Projet immobilier bloqué à Peseux » Blog de PasTis

 Projet immobilier bloqué à Peseux

23/9/2008

Suspense dans le quartier des Guches

Peseux • Les gabarits d’un immeuble de plus de trente mètres de long sont plantés depuis des mois aux Guches et les opposants à ce projet immobilier attendent toujours que la commune réagisse à l’initiative qu’ils ont déposée il y a bientôt un an.

 

 

Hans Mangold, l’un des membres du comité d’initiative, montre du doigt l’emplacement
de l’immeuble qui devrait être construit en face de l’école des Guches, représenté ici
selon l’emplacement des gabarits.

 


Propriétaire de deux parcelles de terrain aux Guches, la société Implenia a l’intention, comme la loi cantonale le permet, d’exploiter les possibilités offertes par la réunion de ces deux terrains. Evidemment, la construction d’un grand immeuble dans un quartier de villas n’est pas du goût des riverains. L’an dernier, nous avions annoncé le lancement d’une initiative populaire par un groupe d’habitants voisins (notre édition du 20 juin 2007). Aujourd’hui, Erica Di Nicola, la jeune Conseillère communale en charge de l’urbanisme, revient sur l’historique de cette affaire et sur la vision locale organisée à la fin du mois dernier par le Service juridique de l’Etat.
«Dans un premier temps, la commune de Peseux a délivré un permis de construire à la société Implenia pour leur projet d’immeuble aux Guches. Les riverains avaient trente jours pour faire opposition à ce permis de construire. C’est ce qu’ils ont fait en adressant un recours au Conseil d’état. Maintenant c’est au Service juridique de l’Etat de définir si le recours est recevable ou pas, et si la Commune a eu raison ou non d’accorder le permis de construire. Voilà pourquoi une vision locale a eu lieu avec tous les acteurs de cette affaire: le Service juridique de l’Etat, la commune de Peseux, le promoteur immobilier, les opposants, ainsi que plusieurs avocats, soit une quinzaine de personnes au total.
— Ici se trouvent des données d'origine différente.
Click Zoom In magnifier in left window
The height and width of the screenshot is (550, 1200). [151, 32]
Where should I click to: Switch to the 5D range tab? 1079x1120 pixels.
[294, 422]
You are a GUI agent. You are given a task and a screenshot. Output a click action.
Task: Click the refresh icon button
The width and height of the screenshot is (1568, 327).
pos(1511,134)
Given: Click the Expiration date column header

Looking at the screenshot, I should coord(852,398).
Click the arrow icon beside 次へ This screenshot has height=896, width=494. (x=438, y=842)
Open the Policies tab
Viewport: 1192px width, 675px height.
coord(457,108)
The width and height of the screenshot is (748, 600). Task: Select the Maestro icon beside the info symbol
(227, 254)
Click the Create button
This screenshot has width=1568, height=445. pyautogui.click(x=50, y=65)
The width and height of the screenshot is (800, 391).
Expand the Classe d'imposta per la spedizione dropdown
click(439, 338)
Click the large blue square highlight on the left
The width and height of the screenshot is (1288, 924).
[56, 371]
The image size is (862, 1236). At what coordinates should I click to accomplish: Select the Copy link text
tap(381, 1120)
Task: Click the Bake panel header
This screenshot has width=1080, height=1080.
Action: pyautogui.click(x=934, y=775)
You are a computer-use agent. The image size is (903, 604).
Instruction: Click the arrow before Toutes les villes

Sur place il fallait que chacun puisse comprendre le point de vue des opposants. Maintenant le Service juridique de l’Etat va établir un rapport pour le Conseil d’état qui devra ensuite se prononcer. Mais quoi qu’il en soit, il y aura une construction sur cette parcelle, mais il se pourrait que l’Etat demande au promoteur que son projet initial soit redimensionné».

 

 

 

Sur cette vue aérienne, on remarque que la parcelle (A) sur laquelle devrait
être construit un nouvel immeuble se situe au centre du quartier des
Corteneaux (B), juste en face de l’école primaire des Guches (1).
Visible sur cette photo, le Temple (2) et la poste de Peseux (3).

 

Initiative en attente

En plus du recours, les opposants ont déposé, le 9 novembre 2007, une initiative munie de 568 signatures demandant au Conseil communal de compléter le règlement d’aménagement de la commune – qui date de 1994 –  en classant le quartier, dit des Corteneaux, en zone à moyenne densité «à caractère spécial».
Si cette initiative devait aboutir, elle pourrait empêcher la construction d’immeubles de plus de quatre niveaux apparents (rez + trois étages, par exemple) dans ce quartier essentiellement composé de villas.

«Rien n’a bougé»

Hans Mangold est l’un des membres du comité d’initiative qui, l’an dernier, s’est attaché à récolter le nombre requis de signatures. Il habite à la rue des Guches, juste à côté de la parcelle sur laquelle sont plantés les gabarits d’un immeuble de trente-quatre mètres de long et qui comprendrait une dizaine d’appartements, et son discours reprend les mêmes arguments que ceux qu’il nous avait déjà confiés il y a un peu plus d’un an: «En 2006, plusieurs habitants du quartier avaient déjà manifesté leur opposition au premier projet de construction sur cette parcelle. Le promoteur avait alors revu ses plans avec un étage de moins et en respectant strictement la réglementation, au centimètre près. Mais un bâtiment qui affiche presque le même volume que l’école des Guches n’a pas sa place au milieu d’un quartier de villas. Situé juste en face de l’école primaire, cet immeuble engendrerait une forte augmentation de la circulation et donc des risques d’accident. C’est pourquoi, sans nous opposer à un projet immobilier qui serait en harmonie avec les villas existantes, nous demandons au Conseil communal d’instaurer des «garde-fous» pour préserver l’aspect et la qualité de vie de ce quartier».
Pourtant aujourd’hui, et malgré la vision locale qui a eu lieu le 25 août dernier, Hans Mangold semble désabusé: «Rien n’a bougé. Bon d’accord, l’Etat est venu faire un constat sur place, mais nous n’avons toujours pas de réponse de la commune à propos de notre initiative».